Please restate the data exactly, from the first line to the last.

======== Input data ========

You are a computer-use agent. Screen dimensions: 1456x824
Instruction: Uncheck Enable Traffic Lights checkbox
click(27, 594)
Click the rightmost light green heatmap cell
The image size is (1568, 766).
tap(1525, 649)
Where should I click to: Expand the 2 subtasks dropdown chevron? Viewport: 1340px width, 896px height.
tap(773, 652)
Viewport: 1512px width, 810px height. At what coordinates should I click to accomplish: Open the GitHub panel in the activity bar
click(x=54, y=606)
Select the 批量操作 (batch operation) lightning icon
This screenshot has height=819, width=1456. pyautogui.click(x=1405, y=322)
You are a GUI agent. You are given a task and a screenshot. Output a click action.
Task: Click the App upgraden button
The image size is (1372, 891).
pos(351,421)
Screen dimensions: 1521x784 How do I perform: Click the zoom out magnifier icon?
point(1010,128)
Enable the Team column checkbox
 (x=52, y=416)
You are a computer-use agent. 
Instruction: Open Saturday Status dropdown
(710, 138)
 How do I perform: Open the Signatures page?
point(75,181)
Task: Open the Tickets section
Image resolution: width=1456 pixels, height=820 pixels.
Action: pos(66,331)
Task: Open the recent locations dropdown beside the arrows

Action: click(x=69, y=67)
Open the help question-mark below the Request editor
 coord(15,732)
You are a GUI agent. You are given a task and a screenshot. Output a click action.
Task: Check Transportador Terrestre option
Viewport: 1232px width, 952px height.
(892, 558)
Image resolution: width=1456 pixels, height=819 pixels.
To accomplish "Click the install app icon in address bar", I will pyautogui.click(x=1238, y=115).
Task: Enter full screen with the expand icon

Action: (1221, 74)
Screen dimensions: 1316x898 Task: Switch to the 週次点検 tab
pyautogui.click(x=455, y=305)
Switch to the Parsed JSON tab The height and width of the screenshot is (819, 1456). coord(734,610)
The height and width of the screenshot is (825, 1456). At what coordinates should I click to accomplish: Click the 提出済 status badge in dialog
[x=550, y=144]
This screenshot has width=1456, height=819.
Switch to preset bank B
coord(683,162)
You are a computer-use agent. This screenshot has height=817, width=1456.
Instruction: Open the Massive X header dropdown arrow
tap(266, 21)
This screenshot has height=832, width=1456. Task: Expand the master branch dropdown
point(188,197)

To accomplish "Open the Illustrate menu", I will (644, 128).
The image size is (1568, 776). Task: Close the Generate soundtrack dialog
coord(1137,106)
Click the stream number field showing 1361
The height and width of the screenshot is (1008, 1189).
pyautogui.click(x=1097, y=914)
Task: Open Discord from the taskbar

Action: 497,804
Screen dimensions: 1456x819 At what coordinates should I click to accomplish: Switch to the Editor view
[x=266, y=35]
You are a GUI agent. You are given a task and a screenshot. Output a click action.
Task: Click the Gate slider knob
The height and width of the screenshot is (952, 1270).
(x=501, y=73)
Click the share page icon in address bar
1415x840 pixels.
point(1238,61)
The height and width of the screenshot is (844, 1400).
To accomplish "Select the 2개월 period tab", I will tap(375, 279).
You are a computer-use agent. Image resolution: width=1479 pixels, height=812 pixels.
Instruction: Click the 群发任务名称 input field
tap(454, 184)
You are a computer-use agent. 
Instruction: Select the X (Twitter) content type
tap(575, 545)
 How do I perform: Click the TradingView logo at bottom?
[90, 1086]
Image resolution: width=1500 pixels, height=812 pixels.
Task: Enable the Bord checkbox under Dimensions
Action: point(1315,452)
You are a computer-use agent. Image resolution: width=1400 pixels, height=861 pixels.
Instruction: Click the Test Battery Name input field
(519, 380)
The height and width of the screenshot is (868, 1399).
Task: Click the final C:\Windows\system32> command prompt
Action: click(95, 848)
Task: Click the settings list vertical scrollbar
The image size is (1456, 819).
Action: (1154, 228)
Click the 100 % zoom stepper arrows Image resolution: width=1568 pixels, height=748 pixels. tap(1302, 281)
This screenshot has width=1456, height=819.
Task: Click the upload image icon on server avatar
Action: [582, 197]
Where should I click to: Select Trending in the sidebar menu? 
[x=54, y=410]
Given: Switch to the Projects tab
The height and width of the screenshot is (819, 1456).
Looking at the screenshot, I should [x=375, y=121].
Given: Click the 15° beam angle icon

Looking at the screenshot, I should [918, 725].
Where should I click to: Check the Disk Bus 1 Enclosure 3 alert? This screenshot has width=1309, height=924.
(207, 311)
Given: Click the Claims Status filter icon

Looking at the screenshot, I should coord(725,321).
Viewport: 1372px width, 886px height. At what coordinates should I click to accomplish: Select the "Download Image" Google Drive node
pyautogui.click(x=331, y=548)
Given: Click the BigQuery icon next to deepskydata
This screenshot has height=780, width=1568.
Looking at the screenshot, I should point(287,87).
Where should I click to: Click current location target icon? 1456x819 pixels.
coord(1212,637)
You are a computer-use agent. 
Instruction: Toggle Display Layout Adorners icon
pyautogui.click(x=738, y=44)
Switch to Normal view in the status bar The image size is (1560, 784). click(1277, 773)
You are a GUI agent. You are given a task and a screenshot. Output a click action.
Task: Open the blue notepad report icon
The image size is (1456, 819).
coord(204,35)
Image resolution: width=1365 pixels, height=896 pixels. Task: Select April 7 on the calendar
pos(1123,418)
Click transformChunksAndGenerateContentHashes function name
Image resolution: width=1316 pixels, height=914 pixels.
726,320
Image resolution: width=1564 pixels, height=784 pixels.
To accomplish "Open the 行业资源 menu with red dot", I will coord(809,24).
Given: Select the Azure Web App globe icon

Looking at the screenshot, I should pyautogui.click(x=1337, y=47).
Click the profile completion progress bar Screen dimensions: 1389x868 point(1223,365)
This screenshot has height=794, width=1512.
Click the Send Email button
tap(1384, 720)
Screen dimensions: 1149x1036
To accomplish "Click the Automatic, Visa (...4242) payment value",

========

» **Result of the exercise**
You are a computer-use agent. Screen dimensions: 1456x824
Instruction: Uncheck Enable Traffic Lights checkbox
click(27, 594)
Click the rightmost light green heatmap cell
The image size is (1568, 766).
tap(1525, 649)
Where should I click to: Expand the 2 subtasks dropdown chevron? Viewport: 1340px width, 896px height.
tap(773, 652)
Viewport: 1512px width, 810px height. At what coordinates should I click to accomplish: Open the GitHub panel in the activity bar
click(x=54, y=606)
Select the 批量操作 (batch operation) lightning icon
This screenshot has height=819, width=1456. pyautogui.click(x=1405, y=322)
You are a GUI agent. You are given a task and a screenshot. Output a click action.
Task: Click the App upgraden button
The image size is (1372, 891).
pos(351,421)
Screen dimensions: 1521x784 How do I perform: Click the zoom out magnifier icon?
point(1010,128)
Enable the Team column checkbox
 (x=52, y=416)
You are a computer-use agent. 
Instruction: Open Saturday Status dropdown
(710, 138)
 How do I perform: Open the Signatures page?
point(75,181)
Task: Open the Tickets section
Image resolution: width=1456 pixels, height=820 pixels.
Action: pos(66,331)
Task: Open the recent locations dropdown beside the arrows

Action: click(x=69, y=67)
Open the help question-mark below the Request editor
 coord(15,732)
You are a GUI agent. You are given a task and a screenshot. Output a click action.
Task: Check Transportador Terrestre option
Viewport: 1232px width, 952px height.
(892, 558)
Image resolution: width=1456 pixels, height=819 pixels.
To accomplish "Click the install app icon in address bar", I will pyautogui.click(x=1238, y=115).
Task: Enter full screen with the expand icon

Action: (1221, 74)
Screen dimensions: 1316x898 Task: Switch to the 週次点検 tab
pyautogui.click(x=455, y=305)
Switch to the Parsed JSON tab The height and width of the screenshot is (819, 1456). coord(734,610)
The height and width of the screenshot is (825, 1456). At what coordinates should I click to accomplish: Click the 提出済 status badge in dialog
[x=550, y=144]
This screenshot has width=1456, height=819.
Switch to preset bank B
coord(683,162)
You are a computer-use agent. This screenshot has height=817, width=1456.
Instruction: Open the Massive X header dropdown arrow
tap(266, 21)
This screenshot has height=832, width=1456. Task: Expand the master branch dropdown
point(188,197)

To accomplish "Open the Illustrate menu", I will (644, 128).
The image size is (1568, 776). Task: Close the Generate soundtrack dialog
coord(1137,106)
Click the stream number field showing 1361
The height and width of the screenshot is (1008, 1189).
pyautogui.click(x=1097, y=914)
Task: Open Discord from the taskbar

Action: 497,804
Screen dimensions: 1456x819 At what coordinates should I click to accomplish: Switch to the Editor view
[x=266, y=35]
You are a GUI agent. You are given a task and a screenshot. Output a click action.
Task: Click the Gate slider knob
The height and width of the screenshot is (952, 1270).
(x=501, y=73)
Click the share page icon in address bar
1415x840 pixels.
point(1238,61)
The height and width of the screenshot is (844, 1400).
To accomplish "Select the 2개월 period tab", I will tap(375, 279).
You are a computer-use agent. Image resolution: width=1479 pixels, height=812 pixels.
Instruction: Click the 群发任务名称 input field
tap(454, 184)
You are a computer-use agent. 
Instruction: Select the X (Twitter) content type
tap(575, 545)
 How do I perform: Click the TradingView logo at bottom?
[90, 1086]
Image resolution: width=1500 pixels, height=812 pixels.
Task: Enable the Bord checkbox under Dimensions
Action: point(1315,452)
You are a computer-use agent. Image resolution: width=1400 pixels, height=861 pixels.
Instruction: Click the Test Battery Name input field
(519, 380)
The height and width of the screenshot is (868, 1399).
Task: Click the final C:\Windows\system32> command prompt
Action: click(95, 848)
Task: Click the settings list vertical scrollbar
The image size is (1456, 819).
Action: (1154, 228)
Click the 100 % zoom stepper arrows Image resolution: width=1568 pixels, height=748 pixels. tap(1302, 281)
This screenshot has width=1456, height=819.
Task: Click the upload image icon on server avatar
Action: [582, 197]
Where should I click to: Select Trending in the sidebar menu? 
[x=54, y=410]
Given: Switch to the Projects tab
The height and width of the screenshot is (819, 1456).
Looking at the screenshot, I should [x=375, y=121].
Given: Click the 15° beam angle icon

Looking at the screenshot, I should [918, 725].
Where should I click to: Check the Disk Bus 1 Enclosure 3 alert? This screenshot has width=1309, height=924.
(207, 311)
Given: Click the Claims Status filter icon

Looking at the screenshot, I should coord(725,321).
Viewport: 1372px width, 886px height. At what coordinates should I click to accomplish: Select the "Download Image" Google Drive node
pyautogui.click(x=331, y=548)
Given: Click the BigQuery icon next to deepskydata
This screenshot has height=780, width=1568.
Looking at the screenshot, I should point(287,87).
Where should I click to: Click current location target icon? 1456x819 pixels.
coord(1212,637)
You are a computer-use agent. 
Instruction: Toggle Display Layout Adorners icon
pyautogui.click(x=738, y=44)
Switch to Normal view in the status bar The image size is (1560, 784). click(1277, 773)
You are a GUI agent. You are given a task and a screenshot. Output a click action.
Task: Open the blue notepad report icon
The image size is (1456, 819).
coord(204,35)
Image resolution: width=1365 pixels, height=896 pixels. Task: Select April 7 on the calendar
pos(1123,418)
Click transformChunksAndGenerateContentHashes function name
Image resolution: width=1316 pixels, height=914 pixels.
726,320
Image resolution: width=1564 pixels, height=784 pixels.
To accomplish "Open the 行业资源 menu with red dot", I will coord(809,24).
Given: Select the Azure Web App globe icon

Looking at the screenshot, I should pyautogui.click(x=1337, y=47).
Click the profile completion progress bar Screen dimensions: 1389x868 point(1223,365)
This screenshot has height=794, width=1512.
Click the Send Email button
tap(1384, 720)
Screen dimensions: 1149x1036
To accomplish "Click the Automatic, Visa (...4242) payment value",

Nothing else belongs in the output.